Les trafiquants de données

Les GAFA ne cherchent plus seulement à capter et à monétiser nos données, mais à prédire et influencer nos comportements : en cliquant sur une publicité ou en likant un contenu, nous nourrissons  les algorithmes de Google ou Facebook qui les transforment en prédictions comportementales monnayables. Avec pour résultat une division de la société deux classes : ceux qui regardent, très peu nombreux, et ceux qui sont regardés, la majorité d’entre nous. Voilà ce que défend l’universitaire américaine Shoshana Zuboff, professeure émérite à la Harvard Business School, dans un essai cinglant “L’Âge du capitalisme de surveillance” à paraître chez Zulma.

Le rêve initial de la société digitale, celui du partage des données pour le bénéfice de tous, s’est transformé en cauchemar pour la démocratie.
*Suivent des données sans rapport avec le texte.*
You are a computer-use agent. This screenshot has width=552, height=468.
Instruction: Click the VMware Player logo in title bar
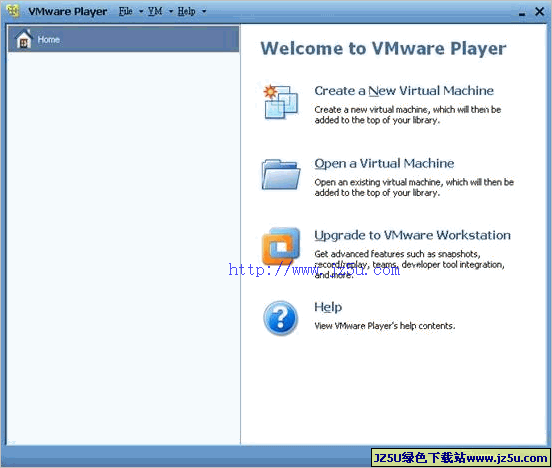tap(13, 11)
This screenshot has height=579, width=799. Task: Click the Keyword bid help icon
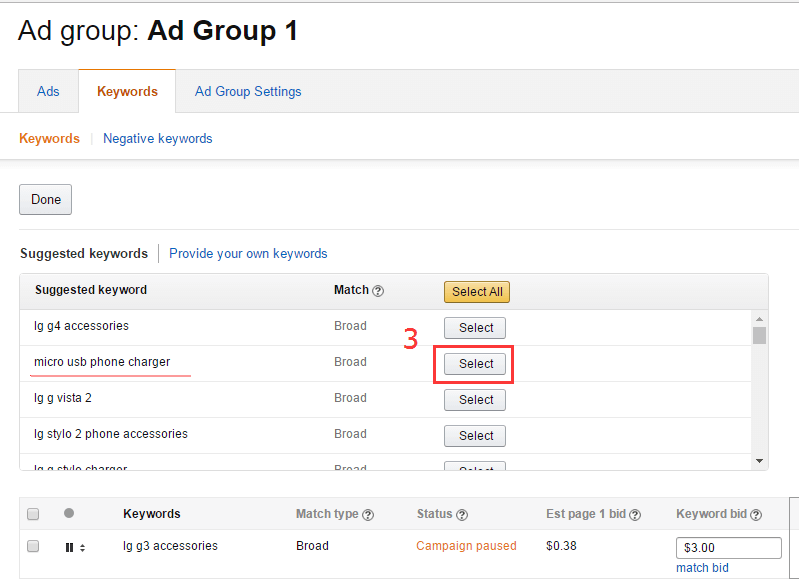point(756,515)
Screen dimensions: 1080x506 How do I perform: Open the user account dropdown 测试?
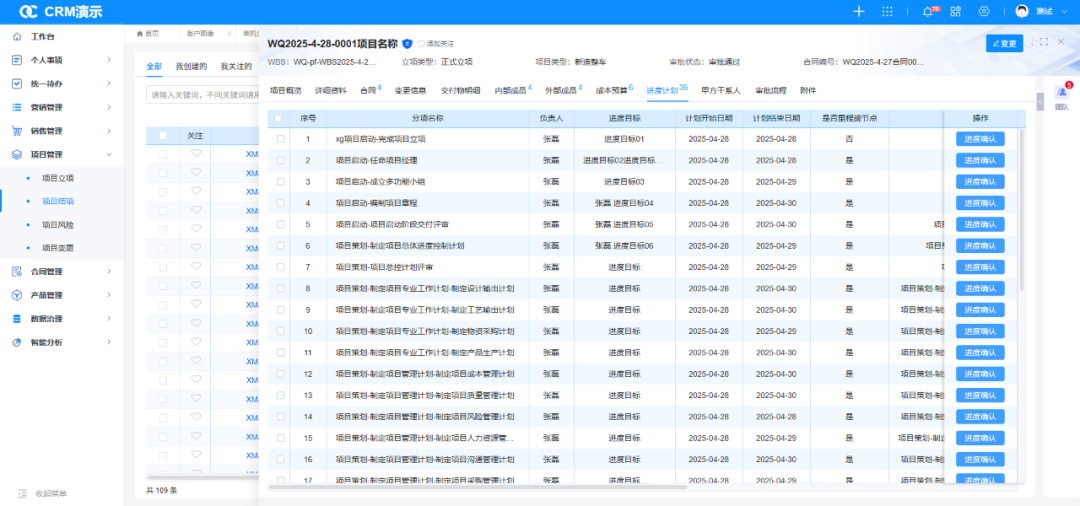pos(1043,11)
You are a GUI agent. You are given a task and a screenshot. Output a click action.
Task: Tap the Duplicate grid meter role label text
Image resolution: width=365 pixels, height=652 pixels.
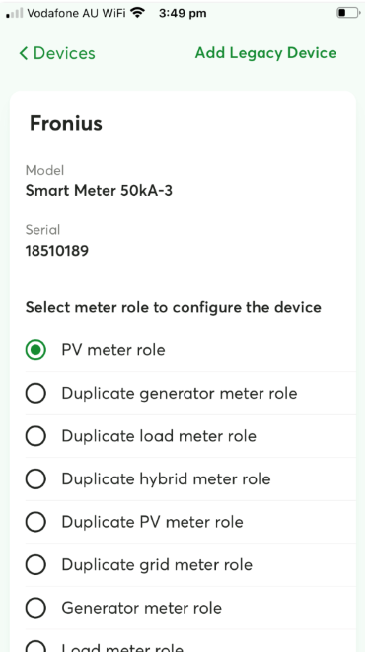tap(157, 565)
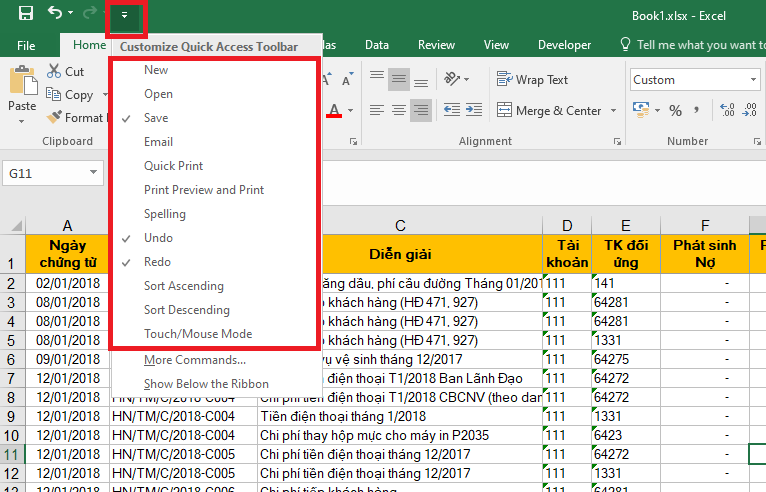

Selon Shoshana Zuboff, il y a là une nouvelle forme de capitalisme, sans le partage mutuellement bénéfique de la valeur ajoutée, au moins sur le principe, du capitalisme à l’ancienne. Car si la division du travail organisait la société industrielle, la division du savoir organise aujourd’hui la société numérique et le capitalisme de surveillance rafle la mise : Zuboff compare les consommateurs et leurs données à des éléphants dont les défenses en ivoire sont convoitées par des braconniers : selon le fameux adage « si vous ne payez pas c’est vous le produit », sauf que, conclut Zuboff, « vous n’êtes même pas le produit, juste la carcasse abandonnée ». Son essai, plutôt radical, The Age of Surveillance Capitalism: The Fight for a Human Future at the New Frontier of Power) a été salué dans le monde anglo-saxon comme la première mise à nue d’une nouvelle ère du capitalisme.  À lire pour comprendre comment on passe de l’utopie à la dystopie. Et comment on peut s’y opposer.